5. Trees Used as a Poison

Suicide tree was used in India to commit suicide or homicide. It's still unclear

We have a few trees that have been used to poison animals, even humans, but we've chosen two of them that deserve to be on our list. 

Strychnine tree or Strychnos nux-vomica is native to India and Southeast Asia. Its apple-shaped fruit has disc-like seeds that contain poison. Hence, once ingested, it can cause heart problems, kidney and liver failure. Yet, the ancient hunters used it for making poisonous arrows. 

Nevertheless, during the plague in the 14th-century, strychnine was useful in killing rats and stopping the disease. Cerbera odollam, or suicide tree, is native to India, and it contains cerberin toxin. The poison is easily camouflaged in spicy food and causes heart failure. During the 20th century, autopsies have discovered many deaths caused by this toxin.

4. Castor Bean Tree

Castor bean tree is the most common poisonous plant (Photo: MonikaP/pixabay.com)

Ricinus communis is native to East Africa, but it has spread on all tropical and subtropical terrains. This large shrub or small tree contains a toxin called ricin. The poison can harm people, as eight seeds are enough to kill you. Even the book of Guinness World records has enlisted it as the most poisonous common plant. 

The effect of consuming the seeds or venom can last for a few weeks, but if treated, symptoms can be cured. Castor bean trees can be grown even if it's potentially dangerous, but extracting oil from the seeds is illegal.

3. Namibian Bottle Tree

Sap of Namibian bottle tree is used for poisoning the arrows (Photo: PublicDomainPictures/pixabay.com)

Pachypodium lealii is common in southern Angola, and as the name says, Namibia. This endemic species can survive high temperatures producing its own water, full of toxic alkaloids. The locals have used it to poison their arrows as it can cause blindness, among other side effects. So once you set your eyes on the tree, it may be the last thing you saw.

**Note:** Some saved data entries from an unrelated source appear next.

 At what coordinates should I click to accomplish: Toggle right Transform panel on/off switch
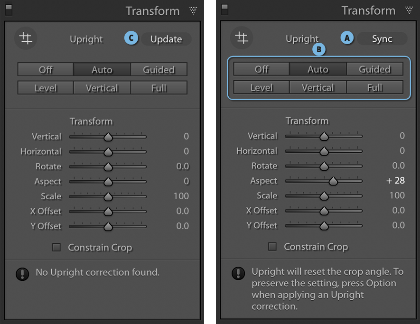224,9
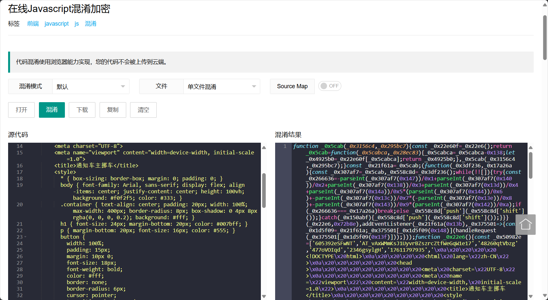Toggle the Source Map OFF switch
The image size is (548, 300).
329,86
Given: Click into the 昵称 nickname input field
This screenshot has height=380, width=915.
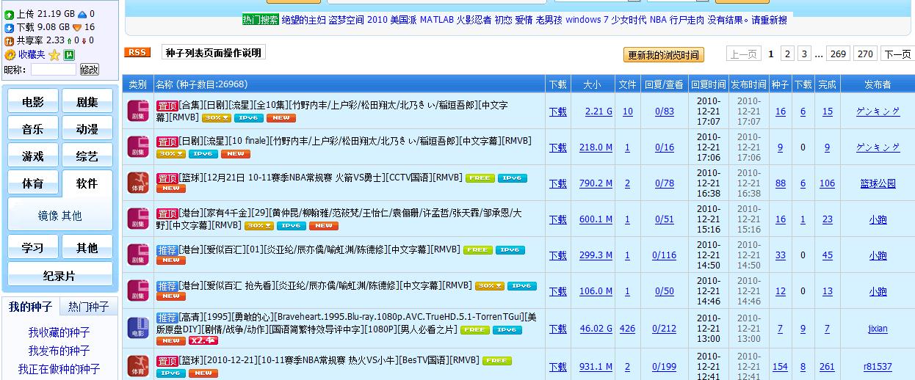Looking at the screenshot, I should coord(53,70).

Namibian Bottle Tree has a wide trunk with spiny branches. Moreover, it reaches up to 26 feet in height. In Namibia, the tree is among the protected species. 

2. Rosary Pea Plant

Rosary Pea Plant is highly toxic but also very beautiful

Abrus precatorius is native to Australia and Asia. However, the plant is very invasive, so it can be found in Africa, the Pacific region, and even Florida and Hawaii. Rosary pea plant contains a poison called abrin that, once ingested, is highly hazardous to humans. Hence the venom can cause death, or in the milder cases, vomiting, diarrhea, abdominal pain, or even organ failure. 

Although the entire plant is toxic, the seeds are most dangerous. These scarlet-red beans with a black dot are pretty and used in jewelry making. So handling the beans takes a lot of expertise, as once the hard shell is broken, the toxic can come out. 

1. Manchineel Tree

Nicknamed "little apple of death," the Manchineel tree is in the Guinness book of records as the deadliest in the world

Hippomane Mancinella has a reputation as the deadliest tree. Native to the Caribbean, South America, and Florida, it can grow up to 50 ft. Its name originates from the Spanish word for "little apple." Hence it's often called Manzanilla de la Muerte, or "little apple of death."

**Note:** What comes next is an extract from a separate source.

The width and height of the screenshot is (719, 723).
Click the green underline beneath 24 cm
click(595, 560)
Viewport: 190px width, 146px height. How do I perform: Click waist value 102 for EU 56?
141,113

The tree has a thick milky sap that contains poison, found in all plant parts. Moreover, it's so toxic that even standing under it during the rain can cause blistering. Thus, the poison is so dangerous that it can harm the skin, even when diluted. Furthermore, it may cause blindness if it comes in contact with the eyes, and if ingested, it can be fatal. 

All those lovely trees out there are not just beautiful, as some of them are out to get you. So think twice before you seek a shadow as something can hit you in the head from above. And by all means, do not consume anything in the wilderness if you are unsure of its edibility. There's plenty of other deadly food anyways.

We hope you have enjoyed our list of the deadliest trees and shrubs and learned which ones to avoid. Have you ever heard of the harmful side of these trees? Did you or someone close to you experience dangerous interactions with some of them?